Given information start
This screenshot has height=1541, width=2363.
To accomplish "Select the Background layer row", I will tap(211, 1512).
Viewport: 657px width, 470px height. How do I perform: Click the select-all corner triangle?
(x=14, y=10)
Given information end
Given information start
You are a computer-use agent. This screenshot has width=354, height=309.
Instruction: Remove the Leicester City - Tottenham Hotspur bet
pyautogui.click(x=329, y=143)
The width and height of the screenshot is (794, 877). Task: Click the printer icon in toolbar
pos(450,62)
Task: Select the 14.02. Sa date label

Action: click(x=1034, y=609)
Given information end
• What to produce
Copy out the data between the lines holding "Viewport: 657px width, 470px" and "(x=14, y=10)", inclusive, exactly as they appear.

• Complete answer
Viewport: 657px width, 470px height. How do I perform: Click the select-all corner triangle?
(x=14, y=10)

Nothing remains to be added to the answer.